MacNutt suddenly struck his head a
violent blow with his clenched fist and swore.
He and Joe sat before the fire smoking a final pipe
before turning in, and the gurgle of the water under
the banks was music to their ears, for it meant that
the logs were travelling free by night.
“What’s the matter?” Joe asked,
sleepily.
“I ought to be kicked!”
cried the foreman in tones of bitter self-condemnation.
“I’m a saphead. I got no more sense
than a hen. McCane blew that dam on us.
What’s to hinder his blowing the other when
he’s finished sluicing his drive? He may
be through now.”
“By heavens, Mac!” Joe
ejaculated, appalled by the prospect. With the
late season’s start and the delays which had
already occurred such an occurrence would be a calamity.
“By heavens Mac, we can’t let him get
away with it again! We can’t afford to take
a chance. We’ve got to be sure he
doesn’t.”
MacNutt scowled at the fire, biting
his pipe stem. “I can’t think of but
one way out,” said he. “We’ve
got to put a guard on that dam, and if it comes to
a case they must have the nerve to make good.”
“You mean?”
“Just what I say. If any
one starts monkeying with it they must stop him with
lead if they have to. Of course you’ll be
held responsible for such an order.”
Joe’s mouth hardened. “Mac,”
said he, “this is make or break with me.
I’ve got to get these logs out. Pick one
man and I’ll go with him myself.”
“Don’t do that,”
MacNutt dissuaded. “The boys will look after
it all right. You better keep out.”
“No, I’ll go,” said
Joe with determination. “You need every
hand on the drive.

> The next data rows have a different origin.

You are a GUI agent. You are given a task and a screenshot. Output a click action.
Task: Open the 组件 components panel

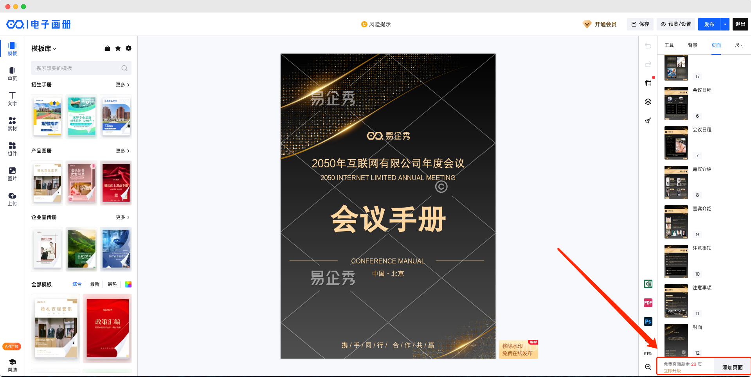12,149
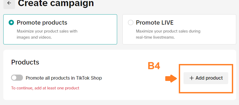Click the plus icon in Add product

click(192, 78)
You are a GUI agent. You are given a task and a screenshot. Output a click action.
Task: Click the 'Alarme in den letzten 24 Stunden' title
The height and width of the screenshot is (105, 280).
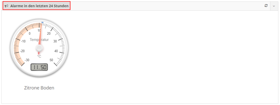[39, 6]
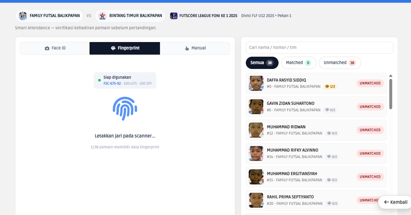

I won’t ask any man
to do what I won’t do myself. Pick your
man and fetch him in here. We ought to start
now.”
MacNutt arose and left the tent.
In five minutes he returned with a little, brown-faced
riverman, Dave Cottrell by name. Joe was surprised.
He had expected the foreman to choose Cooley, Haggarty,
or one of the noted “bully-boys.”
Cottrell was an excellent riverman, active as a squirrel
and ready to take any chances, but extremely quiet
and self-effacing. He was never in a row, had
no chums, and, apparently, no enemies. He minded
his own business and avoided notice. Such speech
as he essayed was brief and to the point.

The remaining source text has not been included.